In addition to vectorizing a loop which performs operations on two arrays of equal size, we can also vectorize a loop which performs operations between an array and a scalar. For example, the loop:

prod = 0
for x in li_a:
prod += x * 5

Can be vectorized as:

np.array(li_a) * 5
prod = li_a.sum()

### A practical example: L2 Distance between Images

Let's now take a practical example. Something that you will encounter often if you are working with vision based Machine Learning. Let's suppose you have two images and you want to compute the L2 distance between them. This can be described by

$$L2(I_1, I_2) = \sum_{x} \sum_{y} \sum_{z} (I_1[x,y,z] - I_2[x,y,z])^2$$

This simply means take a squared difference of each pixel present in the RGB image and then add these differences up. We compare the running times for a loop-based and a vectorized implementation. However notice that in our previous comparison, we used a Python list for the loop version and a NumPy array for the vectorized version. Can it be the case that it's the NumPy array, and not vectorization that makes the difference (that is, can python loops using NumPy arrays be equally fast? )

To validate that, in this example we will use NumPy array for both the loop and the vectorized version to see what really gives us the speed benefits. The loop operation requires the use of a triply nested loop, which is where things can get painfully slow. (Generally, the more deeply nested your loop is, slower would be the execution)

# Used to load images
import cv2

# Define the function that implements the loop version
def l2_loop(image1, image2):
height, width, channels = image1.shape
distance = 0

for h in range(height):
for w in range(width):
for c in range(channels):
distance += (image1[h][w][c] - image2[h][w][c])**2

# Define the vectorised version
def l2_vectorise(image1, image2):
((image1 - image2)**2).sum()

Let us now measure the time taken by our scripts over 100 runs, repeated 3 times. Running the loop based version can take a while.

%timeit -n 100 -r 3 l2_loop(image1, image2)
%timeit -n 100 -r 3 l2_vectorise(image1, image2)

We see that the vectorized version is about 2500 times faster than the loop version. Not bad!

What happens if we want to vectorize a loop where we are dealing with arrays that don't have similar sizes?

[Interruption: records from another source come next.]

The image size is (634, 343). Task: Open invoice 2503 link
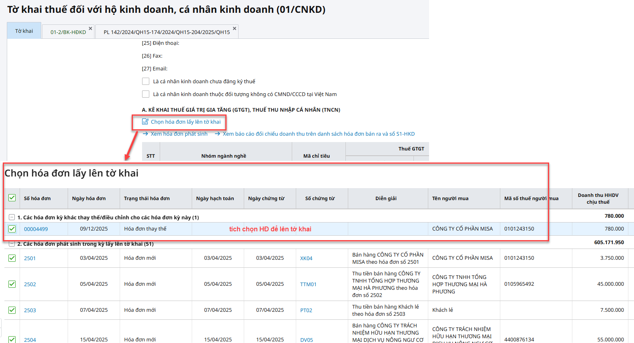click(30, 310)
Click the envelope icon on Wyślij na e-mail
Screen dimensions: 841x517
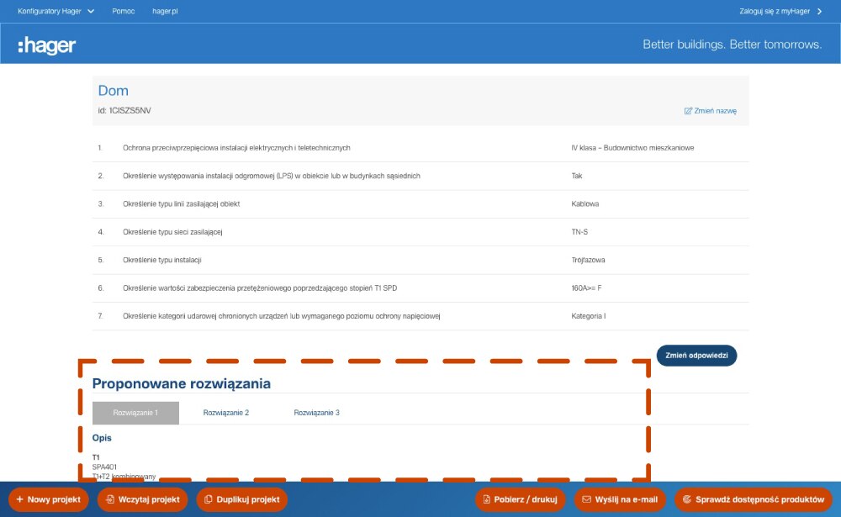click(x=586, y=499)
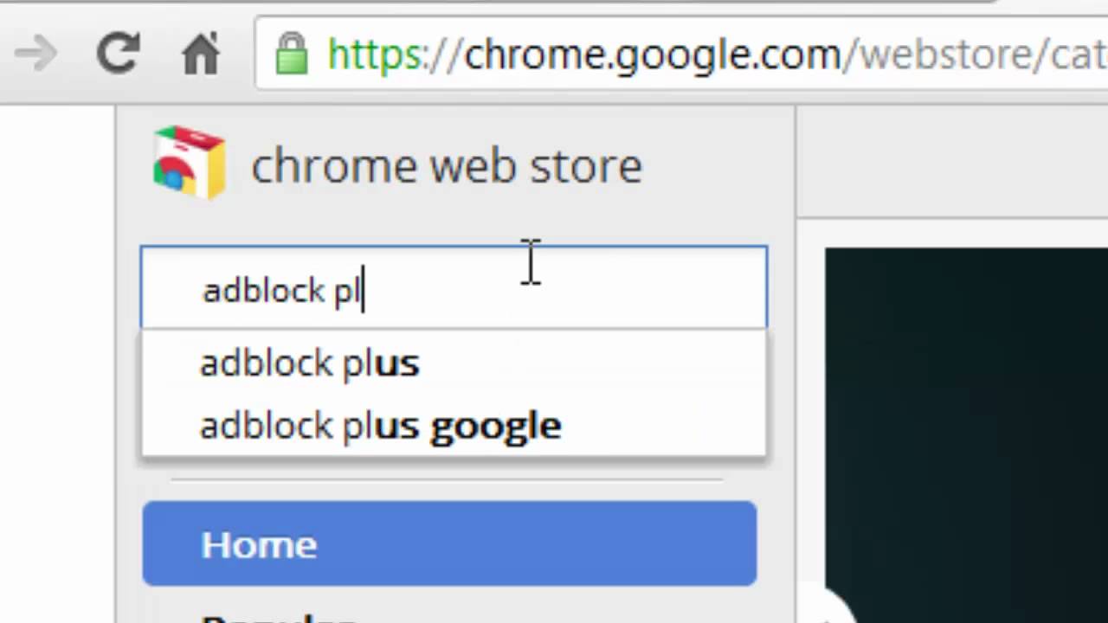Viewport: 1108px width, 623px height.
Task: Click the blank header area above banner
Action: point(952,164)
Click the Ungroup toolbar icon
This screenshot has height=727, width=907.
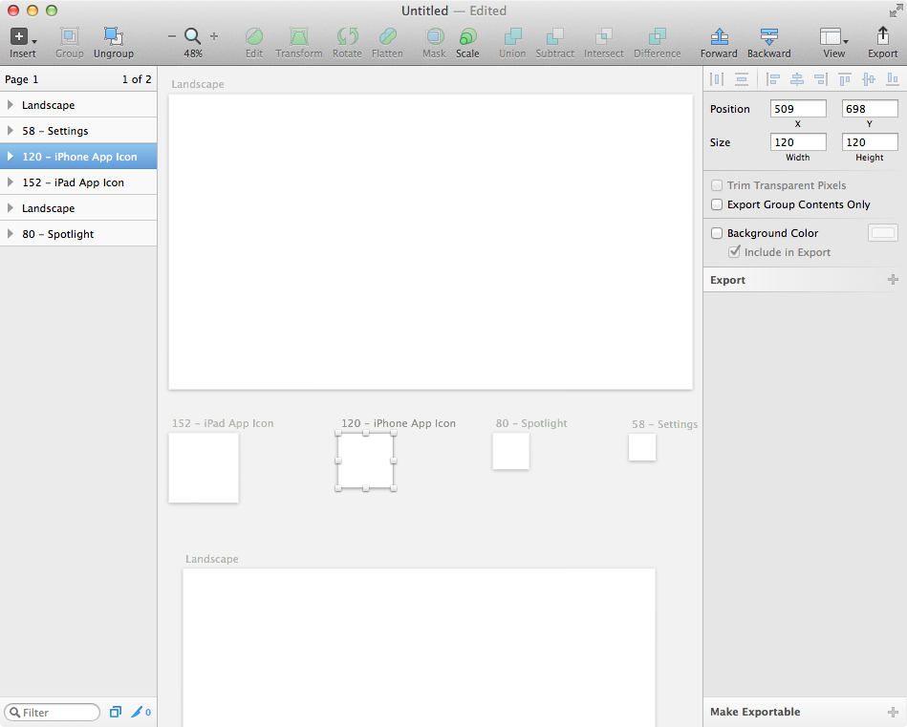(x=114, y=36)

Let's start with a very simple example. Suppose I have a matrix of shape (3,4) containing 3 rows and 4 columns. Now, lets say that I want to add a column vector to each of the columns in the grid. To make this clear, this is what I am trying to achieve.

This can be accomplished in a couple of ways. We can loop over the columns of the matrix, and add each columns.

However, if the number of columns in our original array arr are increased to a very large number, the code described above will run slow as we are looping over the number of columns in Python. How about making a matrix of equal size as the original array with identical columns ? (We will refer this approach as column-stacking approach)

arr = np.arange(12).reshape(3,4)



This gives us a much faster solution. While this approach worked well in case of a 2-dimensional array, applying the same approach with higher dimensional arrays can be a bit tricky.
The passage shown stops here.